Bare BaFe12O19, CoFe2O4, and their nanocomposites with concentration percentage 30-70, 50-50 and 70-30 were synthesized by sol-gel approach. The average crystallite size < D > of bare BaFe12O19 nanoparticles (NPs) was 35 nm which gets reduced with the addition of CoFe2O4 phase and found minimum for bare CoFe2O4 nanoparticles, i.e. 12 nm. Transmission electron microscopy (TEM) image showed the agglomeration of nanocomposites and mean particle size was observed to be 44 nm as estimated from normal size distribution. The ZFC/FC curves exhibited that the blocking temperature T-B of all samples lies above room temperature. However, a small broad peak at similar to 75 K in pure BaFe12O19 NPs is attributed to the surface freezing peak (T-f). The flatness in FC curve at low temperature with the addition of CoFe2O4 phase revealed the strong inter-particle interactions.
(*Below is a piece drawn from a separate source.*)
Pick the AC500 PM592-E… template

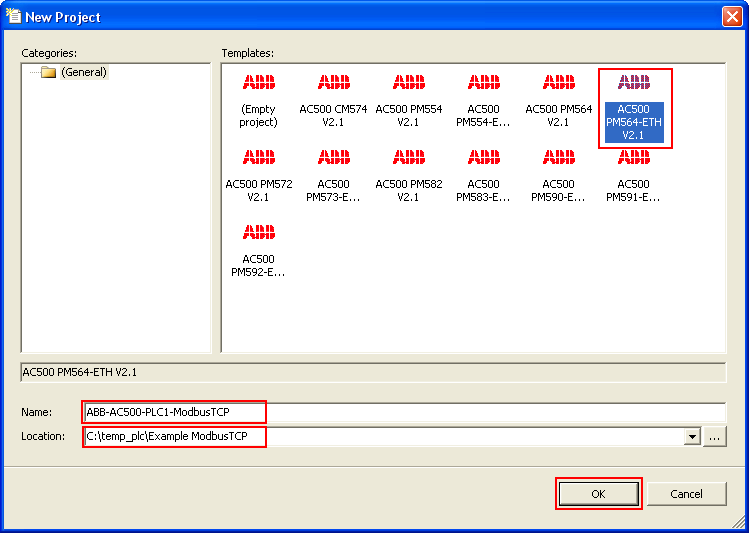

From M-H loops, the value of saturation magnetization (MS) for Ba70/Co30 was found to be maximum (100.82 emu/g) than their corresponding bare nanoparticles. The higher value of MS showed the presence of exchange spring mechanism in these samples. The coercivity of BaFe12O19 sample was observed to be 4262 Oe which get increased with the addition of CoFe2O4 phase and found maximum for CoFe2O4 (7349 Oe), which shows the hard magnetic nature of CoFe2O4 NPs. However, the smaller value of Bloch's constant "B" for BaFe12O19 phase (4.8 x10-6 K-3/2) showed the strong intra-particle interactions in the core of BaFe12O19 NPs. The dM/dH vs. H curves showed the well-established exchange coupling of both hard and soft magnetic phases for 50% concentration of both phases and may be beneficial for high density recording devices.